Work life hacks: Noise-free Gmail and muting Slack

I seriously think there are very few 10x engineers, but instead that a productive engineer is one that knows how to focus on the task at hand for long periods of time. Apart from other actions to achieve discipline and concentration, I love to do pomodoros (usually 45 min long), but at work I noticed there were two things annoying me since long, long ago: Gmail with high volume of mails, and Slack notifications of unread messages.
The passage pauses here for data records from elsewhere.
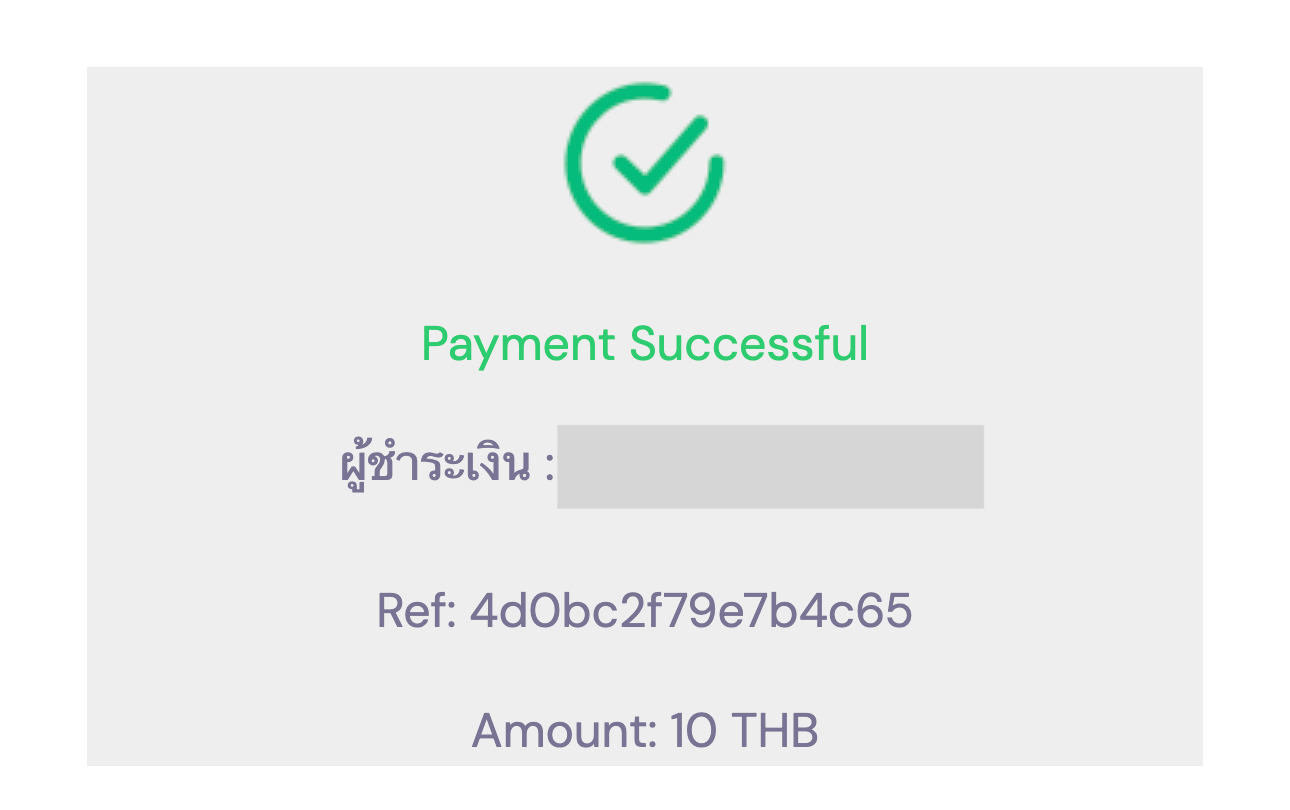Click the word Payment in the status
The image size is (1290, 810).
[518, 344]
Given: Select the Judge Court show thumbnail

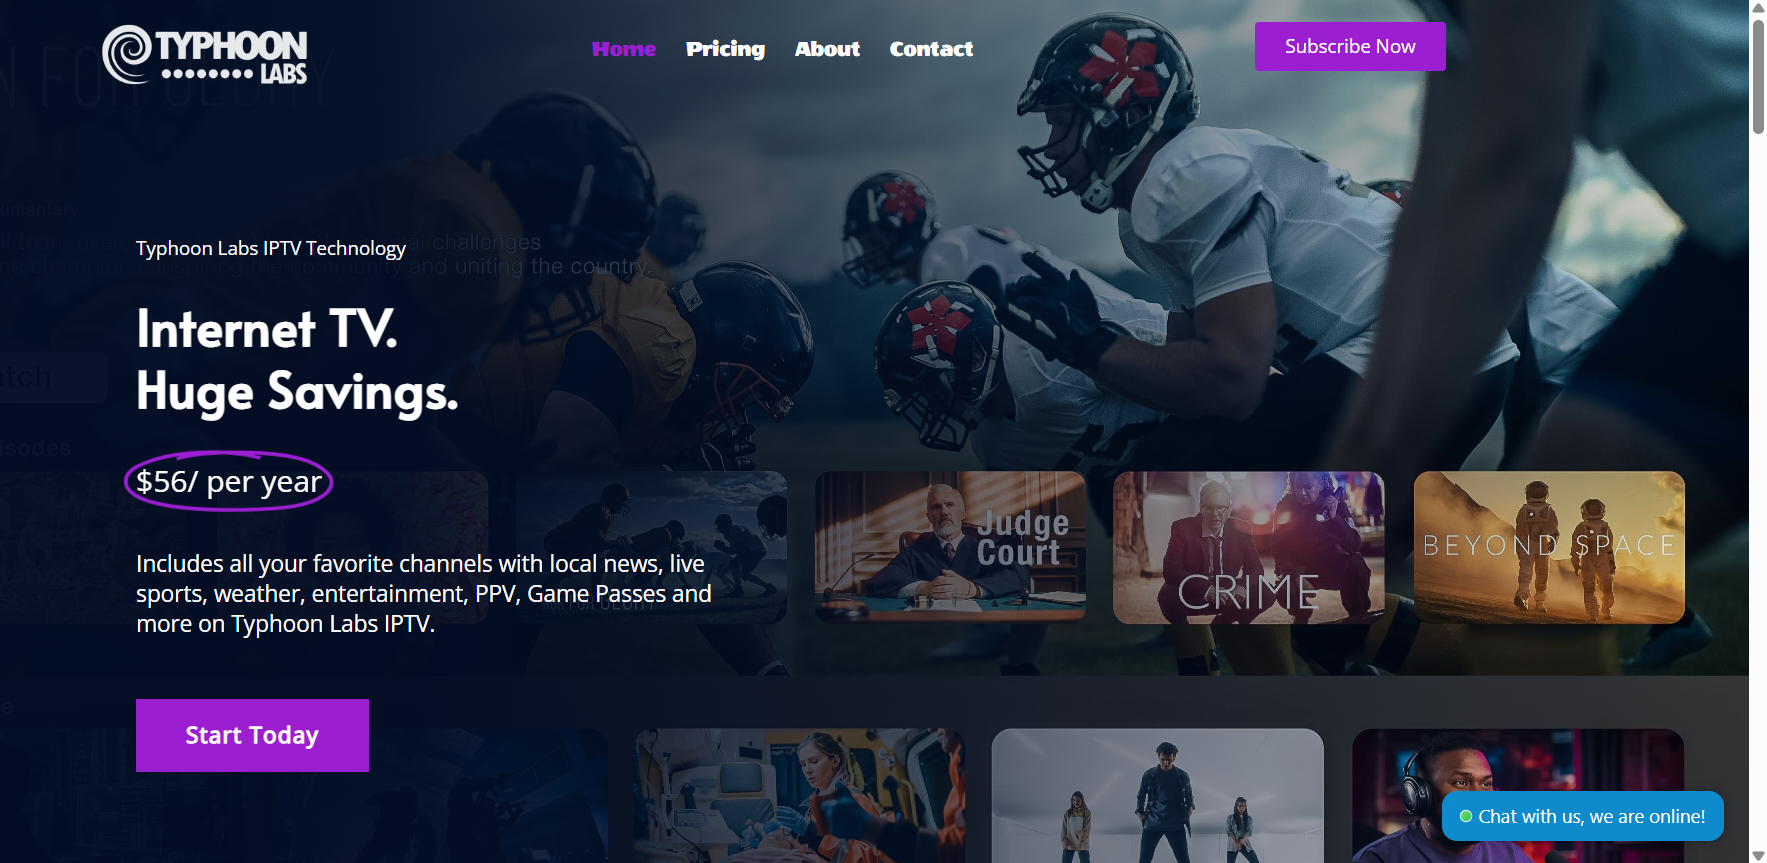Looking at the screenshot, I should click(x=950, y=547).
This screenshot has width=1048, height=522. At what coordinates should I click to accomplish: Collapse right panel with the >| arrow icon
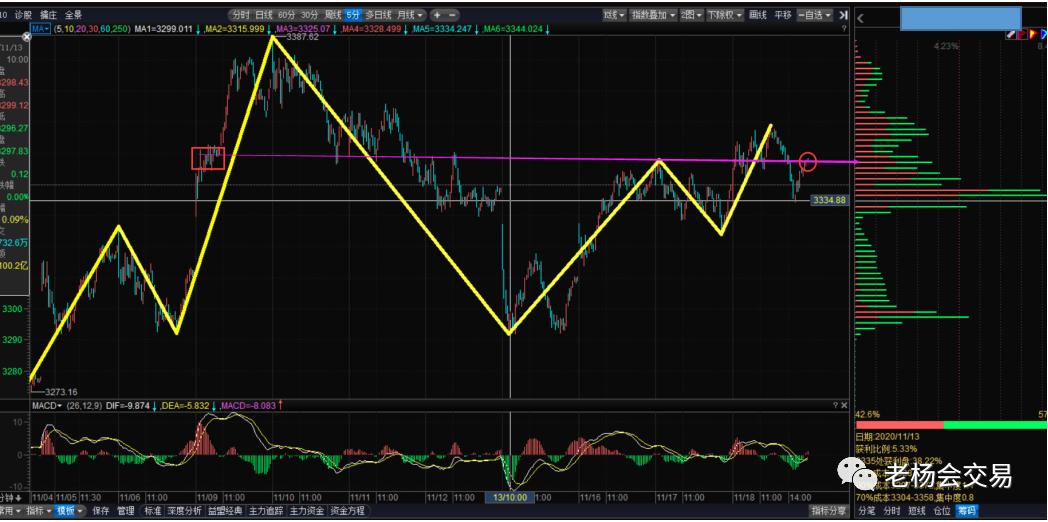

Here is how I inverted the control and now I can check the email or work chat whenever I want (between pomodoros or at idle times).

Removing noise from Gmail

First, an image of my work Gmail will give you context of where do I want to arrive with my "settings":

Minimalistic Gmail

I once read about the zero inbox concept regarding email: Develop some rules for your mail client so you don't have those huge unread counters. I, for example, can't handle an unread counter (I get stressed), so this idea was a nice solution. In my case, what I do is have a pending label, that I apply to any email that requires something from my side (a reply, a follow up if after a few days I have no answer, etc.).

This system allows me to keep zero unread emails by quickly checking their contents and manually labelling them. But just combining Github, error logging, CI build reports and a few more sources you can easily get from dozens to even hundreds of daily emails.

So I also heavily use filters to usually "apply label X, and archive", and if is not important also "mark as read". As you can configure each label to display on the left sidebar "only if unread", this means the sidebar itself hides the complexity (you can have dozens of labels if you want) until there are unread emails. And when those arrive, you can check and mark as pending or not.

Teaching people to use BCC field is a plus, but being humans, there will be mistakes, people forgetting about it, etc., so I've became used to filter sometimes even certain senders (as if they were spam), based on my mental metrics of "has this person ever sent a relevant email?", "do I even care about offtopic emails of topic xxxx?", etc. It sounds antisocial, but to me is exactly the same as being slammed lots of postal mails on my mailbox, just because it's digital and easier to do doesn't means you should write everything to everyone.

Extra tip: Do not enable the "unreads counter badge" advanced feature. For personal email might be cool, for work I dislike to see the counter at the favicon if I have to use the web browser.

Muting Slack notifications

Slack can be a useful communication tool, but also an overwhelming source of distractions and a concentration-breaker. I've never fully liked it not because of the product itself, but because of the use and abuse vs ways to protect yourself from it.

Focusing on reducing noise, these are the actions I've taken to only read it between pomodoros or when I'm really not busy:

  • No desktop notifications (this includes direct messages)
  • Disabling @here and @channel notifications everywhere
  • Using favourites to keep a list on the left sidebar of the really important channels and direct conversations
  • Muting every non-important for daily work channel. This combined with the previous point acts as a 3 lists classification: 1) Favourite 2) normal 3) muted
  • No email notifications: This is just noise, if I have closed the app/web it is on purpose
  • No phone notifications: Personal rule here: If it's my personal phone, no work chat app installed. But if it's a work device, if I'm not active on Slack it's because a) I'm not working or b) I'm busy (like in a meeting)

But, there was one thing I couldn't get to disable and forced me to directly close the browser tab; I use the web client, and the favicon always shows you unreads and private messages/mentions. Few days ago I got tired of the situation and, as I use Chrome for work, searched for some extension to replace or fix the favicon of a tab... and found Tab Modifier perfectly suiting my needs.

This is a sample config to force Slack to remain with their default favicon (which is also prettier):

Tab Modifier configuration to mute Slack

We live in a world full of digital noise: From ads and videos to lots and lots of emails. While educating people is and will always be an ongoing task (after all, few things are so critical can't wait 30-40 minutes), with some effort we can regain some control and reduce that noise.

Update: As of July 2019, Slack web has changed the urls and now instead of being <organization>.slack.com all of them are app.slack.com.

With this hack, I can finally check the browser as many times as I want without being distracted of having unread slack messages.